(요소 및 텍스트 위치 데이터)

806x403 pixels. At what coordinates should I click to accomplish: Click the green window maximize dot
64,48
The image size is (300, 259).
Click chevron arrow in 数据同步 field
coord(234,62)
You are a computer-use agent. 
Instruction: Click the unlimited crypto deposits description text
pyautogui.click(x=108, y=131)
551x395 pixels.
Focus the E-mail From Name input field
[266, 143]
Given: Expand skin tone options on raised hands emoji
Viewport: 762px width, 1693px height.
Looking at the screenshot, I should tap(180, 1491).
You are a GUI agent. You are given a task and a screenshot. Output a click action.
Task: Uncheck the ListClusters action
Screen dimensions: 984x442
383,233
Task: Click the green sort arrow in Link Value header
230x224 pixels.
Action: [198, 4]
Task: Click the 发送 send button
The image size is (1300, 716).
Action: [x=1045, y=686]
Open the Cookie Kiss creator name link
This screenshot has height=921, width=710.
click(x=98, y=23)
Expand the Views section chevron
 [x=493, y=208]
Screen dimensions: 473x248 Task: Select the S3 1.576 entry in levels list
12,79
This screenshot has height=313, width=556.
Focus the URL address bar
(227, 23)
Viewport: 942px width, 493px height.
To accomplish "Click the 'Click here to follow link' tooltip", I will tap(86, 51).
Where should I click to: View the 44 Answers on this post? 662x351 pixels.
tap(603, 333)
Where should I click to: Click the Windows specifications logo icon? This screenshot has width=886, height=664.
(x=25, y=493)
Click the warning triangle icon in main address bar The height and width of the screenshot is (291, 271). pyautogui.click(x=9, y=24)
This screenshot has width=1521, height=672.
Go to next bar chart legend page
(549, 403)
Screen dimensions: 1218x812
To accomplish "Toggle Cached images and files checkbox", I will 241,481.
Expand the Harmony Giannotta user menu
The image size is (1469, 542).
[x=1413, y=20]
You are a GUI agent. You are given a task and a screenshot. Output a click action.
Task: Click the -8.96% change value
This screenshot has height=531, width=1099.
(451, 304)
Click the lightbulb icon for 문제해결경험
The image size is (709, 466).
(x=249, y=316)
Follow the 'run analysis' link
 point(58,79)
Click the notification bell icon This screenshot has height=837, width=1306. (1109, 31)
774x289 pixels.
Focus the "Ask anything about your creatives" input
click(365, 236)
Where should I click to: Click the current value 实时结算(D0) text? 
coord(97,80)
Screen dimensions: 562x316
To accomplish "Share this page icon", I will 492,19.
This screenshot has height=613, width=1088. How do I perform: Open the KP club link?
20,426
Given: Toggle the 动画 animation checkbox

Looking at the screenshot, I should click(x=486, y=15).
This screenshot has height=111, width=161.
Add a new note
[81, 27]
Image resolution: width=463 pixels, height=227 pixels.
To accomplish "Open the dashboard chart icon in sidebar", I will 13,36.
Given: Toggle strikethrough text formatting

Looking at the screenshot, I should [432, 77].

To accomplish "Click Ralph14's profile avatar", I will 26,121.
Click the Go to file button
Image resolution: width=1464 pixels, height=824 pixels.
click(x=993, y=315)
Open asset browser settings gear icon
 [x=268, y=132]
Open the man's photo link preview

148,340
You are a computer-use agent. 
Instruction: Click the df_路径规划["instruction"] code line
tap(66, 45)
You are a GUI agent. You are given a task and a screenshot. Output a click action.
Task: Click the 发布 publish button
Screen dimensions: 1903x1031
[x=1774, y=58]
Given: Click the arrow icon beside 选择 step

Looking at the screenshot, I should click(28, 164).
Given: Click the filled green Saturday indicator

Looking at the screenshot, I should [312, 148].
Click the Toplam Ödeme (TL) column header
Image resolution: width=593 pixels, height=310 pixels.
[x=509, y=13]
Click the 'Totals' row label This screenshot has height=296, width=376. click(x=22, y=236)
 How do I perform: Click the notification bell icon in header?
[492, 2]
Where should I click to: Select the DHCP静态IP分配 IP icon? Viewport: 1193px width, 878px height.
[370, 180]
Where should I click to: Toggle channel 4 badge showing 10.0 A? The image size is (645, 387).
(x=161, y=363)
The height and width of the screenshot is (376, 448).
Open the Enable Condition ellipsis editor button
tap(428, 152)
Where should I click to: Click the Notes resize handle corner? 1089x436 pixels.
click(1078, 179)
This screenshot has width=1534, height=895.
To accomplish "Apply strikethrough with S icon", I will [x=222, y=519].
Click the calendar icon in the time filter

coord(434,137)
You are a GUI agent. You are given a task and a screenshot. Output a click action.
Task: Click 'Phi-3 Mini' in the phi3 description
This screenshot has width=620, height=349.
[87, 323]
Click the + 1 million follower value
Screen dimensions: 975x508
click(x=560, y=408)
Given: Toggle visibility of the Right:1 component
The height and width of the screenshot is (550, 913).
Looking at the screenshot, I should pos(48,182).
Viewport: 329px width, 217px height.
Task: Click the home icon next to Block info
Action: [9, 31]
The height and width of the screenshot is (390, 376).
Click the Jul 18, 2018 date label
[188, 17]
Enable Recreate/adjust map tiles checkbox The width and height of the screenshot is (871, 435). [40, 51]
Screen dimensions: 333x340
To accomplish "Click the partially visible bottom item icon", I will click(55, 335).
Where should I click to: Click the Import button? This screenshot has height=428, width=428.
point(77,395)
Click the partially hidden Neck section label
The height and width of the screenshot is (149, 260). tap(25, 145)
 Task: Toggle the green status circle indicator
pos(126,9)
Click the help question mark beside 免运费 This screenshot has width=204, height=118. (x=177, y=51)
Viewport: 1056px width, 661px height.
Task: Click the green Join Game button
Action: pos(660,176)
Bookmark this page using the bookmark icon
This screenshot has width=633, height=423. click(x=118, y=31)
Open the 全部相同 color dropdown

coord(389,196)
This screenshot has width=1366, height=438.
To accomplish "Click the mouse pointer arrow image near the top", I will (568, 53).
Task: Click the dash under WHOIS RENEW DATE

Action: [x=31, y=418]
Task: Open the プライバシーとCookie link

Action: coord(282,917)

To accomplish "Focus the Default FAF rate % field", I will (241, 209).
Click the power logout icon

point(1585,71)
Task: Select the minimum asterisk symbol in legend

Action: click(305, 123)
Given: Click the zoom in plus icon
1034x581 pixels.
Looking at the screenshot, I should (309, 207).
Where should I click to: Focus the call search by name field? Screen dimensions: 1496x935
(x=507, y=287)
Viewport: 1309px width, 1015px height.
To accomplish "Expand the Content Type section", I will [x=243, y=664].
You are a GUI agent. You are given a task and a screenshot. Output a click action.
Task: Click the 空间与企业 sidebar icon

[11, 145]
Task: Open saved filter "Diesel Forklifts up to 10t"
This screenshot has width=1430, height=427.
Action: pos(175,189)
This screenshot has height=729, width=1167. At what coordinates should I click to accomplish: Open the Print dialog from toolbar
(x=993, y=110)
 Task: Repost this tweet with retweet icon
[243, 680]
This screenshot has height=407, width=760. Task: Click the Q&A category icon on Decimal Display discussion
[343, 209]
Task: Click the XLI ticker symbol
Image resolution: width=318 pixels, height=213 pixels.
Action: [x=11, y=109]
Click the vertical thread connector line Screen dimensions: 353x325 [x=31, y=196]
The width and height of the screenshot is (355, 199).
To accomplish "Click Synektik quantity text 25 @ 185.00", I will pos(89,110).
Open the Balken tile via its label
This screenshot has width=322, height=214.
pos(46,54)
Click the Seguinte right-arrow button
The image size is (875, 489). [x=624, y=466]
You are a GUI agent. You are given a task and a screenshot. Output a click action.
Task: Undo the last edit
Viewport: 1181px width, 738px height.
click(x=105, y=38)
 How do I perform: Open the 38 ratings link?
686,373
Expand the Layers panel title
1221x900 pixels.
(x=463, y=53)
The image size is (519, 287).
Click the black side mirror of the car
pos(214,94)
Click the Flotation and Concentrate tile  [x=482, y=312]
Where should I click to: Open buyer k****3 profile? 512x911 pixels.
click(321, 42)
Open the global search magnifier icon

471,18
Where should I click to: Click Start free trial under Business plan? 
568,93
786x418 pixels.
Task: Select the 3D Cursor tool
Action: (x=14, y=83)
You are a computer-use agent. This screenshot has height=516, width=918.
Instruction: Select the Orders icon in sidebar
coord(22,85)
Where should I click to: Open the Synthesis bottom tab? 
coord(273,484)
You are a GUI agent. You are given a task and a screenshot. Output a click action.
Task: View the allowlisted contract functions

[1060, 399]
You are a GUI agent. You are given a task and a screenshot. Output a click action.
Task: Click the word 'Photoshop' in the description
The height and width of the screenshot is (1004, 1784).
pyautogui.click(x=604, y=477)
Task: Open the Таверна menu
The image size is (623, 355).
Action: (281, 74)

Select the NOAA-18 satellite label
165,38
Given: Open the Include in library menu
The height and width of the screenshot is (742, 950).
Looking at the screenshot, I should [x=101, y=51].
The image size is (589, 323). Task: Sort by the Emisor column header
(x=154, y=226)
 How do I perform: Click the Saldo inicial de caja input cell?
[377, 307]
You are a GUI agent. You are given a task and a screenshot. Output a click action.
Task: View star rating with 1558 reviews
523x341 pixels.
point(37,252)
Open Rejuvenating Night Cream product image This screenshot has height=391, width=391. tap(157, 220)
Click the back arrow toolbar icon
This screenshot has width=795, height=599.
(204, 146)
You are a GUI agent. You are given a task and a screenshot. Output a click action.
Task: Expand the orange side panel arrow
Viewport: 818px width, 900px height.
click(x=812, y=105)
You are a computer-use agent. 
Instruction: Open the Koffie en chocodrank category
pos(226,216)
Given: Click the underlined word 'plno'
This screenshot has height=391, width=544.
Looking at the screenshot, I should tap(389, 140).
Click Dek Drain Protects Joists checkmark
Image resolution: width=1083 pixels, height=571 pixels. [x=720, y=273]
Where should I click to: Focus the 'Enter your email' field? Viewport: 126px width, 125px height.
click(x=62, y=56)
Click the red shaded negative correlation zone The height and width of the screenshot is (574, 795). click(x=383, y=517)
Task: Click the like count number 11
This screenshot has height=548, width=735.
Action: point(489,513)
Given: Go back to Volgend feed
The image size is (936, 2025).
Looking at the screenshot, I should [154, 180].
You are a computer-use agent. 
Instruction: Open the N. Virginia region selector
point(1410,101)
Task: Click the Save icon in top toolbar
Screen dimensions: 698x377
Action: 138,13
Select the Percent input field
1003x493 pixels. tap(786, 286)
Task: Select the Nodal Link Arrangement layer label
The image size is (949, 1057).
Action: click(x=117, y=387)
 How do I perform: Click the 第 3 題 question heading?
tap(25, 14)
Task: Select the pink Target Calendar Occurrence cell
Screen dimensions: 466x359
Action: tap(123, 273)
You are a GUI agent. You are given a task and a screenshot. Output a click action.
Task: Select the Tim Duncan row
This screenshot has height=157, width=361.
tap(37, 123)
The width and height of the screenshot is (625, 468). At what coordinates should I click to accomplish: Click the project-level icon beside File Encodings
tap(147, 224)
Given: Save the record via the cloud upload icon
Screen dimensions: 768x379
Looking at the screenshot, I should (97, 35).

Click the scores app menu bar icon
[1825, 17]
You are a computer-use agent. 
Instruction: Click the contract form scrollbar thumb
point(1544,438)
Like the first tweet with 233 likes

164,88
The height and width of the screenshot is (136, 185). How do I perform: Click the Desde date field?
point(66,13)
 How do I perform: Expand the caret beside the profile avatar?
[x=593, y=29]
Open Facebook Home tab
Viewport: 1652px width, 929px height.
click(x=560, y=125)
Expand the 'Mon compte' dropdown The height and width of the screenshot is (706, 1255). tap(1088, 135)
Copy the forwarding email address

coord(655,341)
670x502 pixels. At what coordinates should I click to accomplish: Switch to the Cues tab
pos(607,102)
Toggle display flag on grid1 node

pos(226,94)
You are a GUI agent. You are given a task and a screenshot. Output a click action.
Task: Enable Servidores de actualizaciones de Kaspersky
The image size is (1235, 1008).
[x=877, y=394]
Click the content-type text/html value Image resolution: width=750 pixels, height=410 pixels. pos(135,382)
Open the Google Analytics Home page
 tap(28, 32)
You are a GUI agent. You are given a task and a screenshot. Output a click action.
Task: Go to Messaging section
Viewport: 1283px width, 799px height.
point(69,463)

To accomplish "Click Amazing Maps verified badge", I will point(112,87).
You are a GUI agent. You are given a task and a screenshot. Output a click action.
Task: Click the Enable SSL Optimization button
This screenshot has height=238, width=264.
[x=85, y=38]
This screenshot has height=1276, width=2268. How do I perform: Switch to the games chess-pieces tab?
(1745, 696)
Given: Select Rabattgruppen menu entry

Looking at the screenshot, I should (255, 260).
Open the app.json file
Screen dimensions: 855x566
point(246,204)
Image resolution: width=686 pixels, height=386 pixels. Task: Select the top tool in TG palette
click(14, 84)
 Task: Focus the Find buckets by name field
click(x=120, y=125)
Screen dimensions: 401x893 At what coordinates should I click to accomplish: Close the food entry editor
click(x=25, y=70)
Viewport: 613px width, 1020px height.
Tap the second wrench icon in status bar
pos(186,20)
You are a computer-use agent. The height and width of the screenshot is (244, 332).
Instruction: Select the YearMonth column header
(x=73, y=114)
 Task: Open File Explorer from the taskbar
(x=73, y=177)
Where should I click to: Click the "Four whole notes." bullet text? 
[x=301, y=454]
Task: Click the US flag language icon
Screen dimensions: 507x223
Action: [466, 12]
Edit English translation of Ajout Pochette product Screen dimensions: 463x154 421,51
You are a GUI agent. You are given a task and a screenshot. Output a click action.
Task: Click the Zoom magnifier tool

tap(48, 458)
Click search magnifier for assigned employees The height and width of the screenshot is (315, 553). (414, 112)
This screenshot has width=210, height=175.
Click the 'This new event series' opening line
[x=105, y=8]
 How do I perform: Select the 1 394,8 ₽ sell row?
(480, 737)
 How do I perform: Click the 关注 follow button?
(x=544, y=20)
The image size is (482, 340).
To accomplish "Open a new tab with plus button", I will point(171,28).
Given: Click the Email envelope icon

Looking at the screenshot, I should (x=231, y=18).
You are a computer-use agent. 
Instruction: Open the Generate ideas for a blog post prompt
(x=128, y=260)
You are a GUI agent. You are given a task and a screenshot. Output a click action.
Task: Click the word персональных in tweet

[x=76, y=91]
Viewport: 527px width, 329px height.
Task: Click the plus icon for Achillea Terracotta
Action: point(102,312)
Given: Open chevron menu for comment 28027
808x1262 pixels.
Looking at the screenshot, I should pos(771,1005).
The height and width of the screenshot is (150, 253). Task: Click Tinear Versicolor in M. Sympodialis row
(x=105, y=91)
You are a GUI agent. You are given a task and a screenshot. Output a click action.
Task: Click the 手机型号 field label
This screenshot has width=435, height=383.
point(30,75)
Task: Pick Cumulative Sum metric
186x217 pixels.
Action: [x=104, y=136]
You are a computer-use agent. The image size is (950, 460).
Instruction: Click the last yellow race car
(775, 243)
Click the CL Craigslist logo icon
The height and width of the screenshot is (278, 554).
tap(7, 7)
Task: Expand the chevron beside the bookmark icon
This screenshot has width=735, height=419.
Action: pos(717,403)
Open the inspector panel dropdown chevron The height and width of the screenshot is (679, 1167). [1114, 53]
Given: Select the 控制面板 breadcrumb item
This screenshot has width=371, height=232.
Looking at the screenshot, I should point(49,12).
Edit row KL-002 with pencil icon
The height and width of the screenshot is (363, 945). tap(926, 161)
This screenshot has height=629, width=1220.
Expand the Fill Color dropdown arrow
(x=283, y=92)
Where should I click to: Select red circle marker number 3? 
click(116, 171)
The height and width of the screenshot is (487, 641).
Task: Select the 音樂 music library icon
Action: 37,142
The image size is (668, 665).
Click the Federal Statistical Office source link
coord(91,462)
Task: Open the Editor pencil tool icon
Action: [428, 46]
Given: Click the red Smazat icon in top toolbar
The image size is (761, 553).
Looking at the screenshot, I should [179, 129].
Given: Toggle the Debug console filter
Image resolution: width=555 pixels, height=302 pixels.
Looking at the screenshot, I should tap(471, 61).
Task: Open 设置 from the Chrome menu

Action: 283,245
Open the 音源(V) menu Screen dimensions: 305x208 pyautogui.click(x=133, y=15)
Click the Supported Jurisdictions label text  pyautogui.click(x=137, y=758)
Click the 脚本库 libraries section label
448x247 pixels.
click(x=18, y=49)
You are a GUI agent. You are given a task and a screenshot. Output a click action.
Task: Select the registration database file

[과제 지시문]
"Given: Go back to Volgend feed"이 있는 줄부터 "tap(147, 224)"가 있는 줄까지 목록을 다시 적으세요. "Screen dimensions"는 "Screen size"로 바꾸고 나머지는 그대로 두세요.

[전체 답변]
Given: Go back to Volgend feed
The image size is (936, 2025).
Looking at the screenshot, I should [154, 180].
You are a computer-use agent. 
Instruction: Open the N. Virginia region selector
point(1410,101)
Task: Click the Save icon in top toolbar
Screen size: 698x377
Action: 138,13
Select the Percent input field
1003x493 pixels. tap(786, 286)
Task: Select the Nodal Link Arrangement layer label
The image size is (949, 1057).
Action: click(x=117, y=387)
 How do I perform: Click the 第 3 題 question heading?
tap(25, 14)
Task: Select the pink Target Calendar Occurrence cell
Screen size: 466x359
Action: tap(123, 273)
You are a GUI agent. You are given a task and a screenshot. Output a click action.
Task: Select the Tim Duncan row
This screenshot has height=157, width=361.
tap(37, 123)
The width and height of the screenshot is (625, 468). At what coordinates should I click to accomplish: Click the project-level icon beside File Encodings
tap(147, 224)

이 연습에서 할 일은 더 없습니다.